• Exercise brief:
If a line contains "פולי קפה – חשוב לבחור כאלה שאוהבים (265, 680)", it is the last one to write out; begin with the first line of the records and copy each exactly.

• Given data:
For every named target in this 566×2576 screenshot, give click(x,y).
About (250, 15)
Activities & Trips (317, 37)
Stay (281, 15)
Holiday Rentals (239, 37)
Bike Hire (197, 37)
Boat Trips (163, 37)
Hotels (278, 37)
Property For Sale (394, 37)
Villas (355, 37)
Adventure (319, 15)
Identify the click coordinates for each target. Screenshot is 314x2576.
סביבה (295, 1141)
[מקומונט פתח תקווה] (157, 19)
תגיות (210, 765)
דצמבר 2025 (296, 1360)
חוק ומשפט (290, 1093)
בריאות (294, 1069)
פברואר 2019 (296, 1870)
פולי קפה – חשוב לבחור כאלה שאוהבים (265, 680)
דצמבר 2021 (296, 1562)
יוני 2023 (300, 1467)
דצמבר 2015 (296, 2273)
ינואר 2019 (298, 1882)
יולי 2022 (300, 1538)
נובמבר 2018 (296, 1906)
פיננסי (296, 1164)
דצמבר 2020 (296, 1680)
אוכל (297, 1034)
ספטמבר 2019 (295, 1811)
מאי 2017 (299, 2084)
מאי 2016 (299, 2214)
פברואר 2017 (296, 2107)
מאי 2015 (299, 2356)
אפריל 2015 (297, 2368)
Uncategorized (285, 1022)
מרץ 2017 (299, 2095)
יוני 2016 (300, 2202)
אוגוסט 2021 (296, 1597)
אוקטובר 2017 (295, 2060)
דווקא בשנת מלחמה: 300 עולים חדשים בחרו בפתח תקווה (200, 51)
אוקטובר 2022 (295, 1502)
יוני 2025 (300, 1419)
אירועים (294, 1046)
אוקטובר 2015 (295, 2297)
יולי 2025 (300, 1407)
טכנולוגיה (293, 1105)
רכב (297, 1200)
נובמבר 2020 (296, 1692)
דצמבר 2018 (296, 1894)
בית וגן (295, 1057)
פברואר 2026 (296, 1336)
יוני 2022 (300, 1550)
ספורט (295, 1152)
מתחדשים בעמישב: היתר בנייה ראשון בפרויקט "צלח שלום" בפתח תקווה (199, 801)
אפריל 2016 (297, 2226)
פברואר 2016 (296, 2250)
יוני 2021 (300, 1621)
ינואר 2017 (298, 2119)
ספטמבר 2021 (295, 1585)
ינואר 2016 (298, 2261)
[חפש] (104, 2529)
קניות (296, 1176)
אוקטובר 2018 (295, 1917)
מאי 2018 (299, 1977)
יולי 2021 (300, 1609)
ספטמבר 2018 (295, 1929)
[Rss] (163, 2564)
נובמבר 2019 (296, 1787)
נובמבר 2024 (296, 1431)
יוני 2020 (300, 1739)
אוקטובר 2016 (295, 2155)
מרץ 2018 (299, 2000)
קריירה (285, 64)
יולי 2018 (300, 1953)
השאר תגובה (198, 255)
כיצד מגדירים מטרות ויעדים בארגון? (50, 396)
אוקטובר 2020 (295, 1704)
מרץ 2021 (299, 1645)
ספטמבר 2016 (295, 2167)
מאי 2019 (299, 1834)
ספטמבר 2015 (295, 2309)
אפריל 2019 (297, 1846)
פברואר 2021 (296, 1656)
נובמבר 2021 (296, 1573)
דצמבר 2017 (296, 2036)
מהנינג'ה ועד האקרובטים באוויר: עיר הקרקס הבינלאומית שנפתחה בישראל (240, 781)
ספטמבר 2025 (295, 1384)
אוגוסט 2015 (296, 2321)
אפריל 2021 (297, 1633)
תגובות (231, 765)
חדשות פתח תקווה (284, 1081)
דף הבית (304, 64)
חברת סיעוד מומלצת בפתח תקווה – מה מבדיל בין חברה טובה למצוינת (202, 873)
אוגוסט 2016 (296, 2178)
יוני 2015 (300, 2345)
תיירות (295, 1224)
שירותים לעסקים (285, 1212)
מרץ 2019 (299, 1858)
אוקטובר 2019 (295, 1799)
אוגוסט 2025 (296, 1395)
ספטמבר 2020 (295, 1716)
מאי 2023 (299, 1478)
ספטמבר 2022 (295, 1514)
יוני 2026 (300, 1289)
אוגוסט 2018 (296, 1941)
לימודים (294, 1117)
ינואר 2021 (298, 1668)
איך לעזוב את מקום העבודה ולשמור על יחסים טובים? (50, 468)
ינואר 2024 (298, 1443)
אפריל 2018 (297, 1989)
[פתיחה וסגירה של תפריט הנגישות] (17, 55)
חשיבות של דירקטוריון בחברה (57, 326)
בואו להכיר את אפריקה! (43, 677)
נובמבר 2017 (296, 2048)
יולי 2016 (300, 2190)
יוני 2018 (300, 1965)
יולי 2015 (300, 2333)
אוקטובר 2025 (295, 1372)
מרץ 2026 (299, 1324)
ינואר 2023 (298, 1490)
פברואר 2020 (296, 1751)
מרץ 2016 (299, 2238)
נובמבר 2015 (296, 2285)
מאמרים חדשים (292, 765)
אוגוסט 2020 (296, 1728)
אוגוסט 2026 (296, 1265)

• Response:
For every named target in this 566×2576 screenshot, give click(x,y).
About (250, 15)
Activities & Trips (317, 37)
Stay (281, 15)
Holiday Rentals (239, 37)
Bike Hire (197, 37)
Boat Trips (163, 37)
Hotels (278, 37)
Property For Sale (394, 37)
Villas (355, 37)
Adventure (319, 15)
Identify the click coordinates for each target. Screenshot is 314x2576.
סביבה (295, 1141)
[מקומונט פתח תקווה] (157, 19)
תגיות (210, 765)
דצמבר 2025 (296, 1360)
חוק ומשפט (290, 1093)
בריאות (294, 1069)
פברואר 2019 (296, 1870)
פולי קפה – חשוב לבחור כאלה שאוהבים (265, 680)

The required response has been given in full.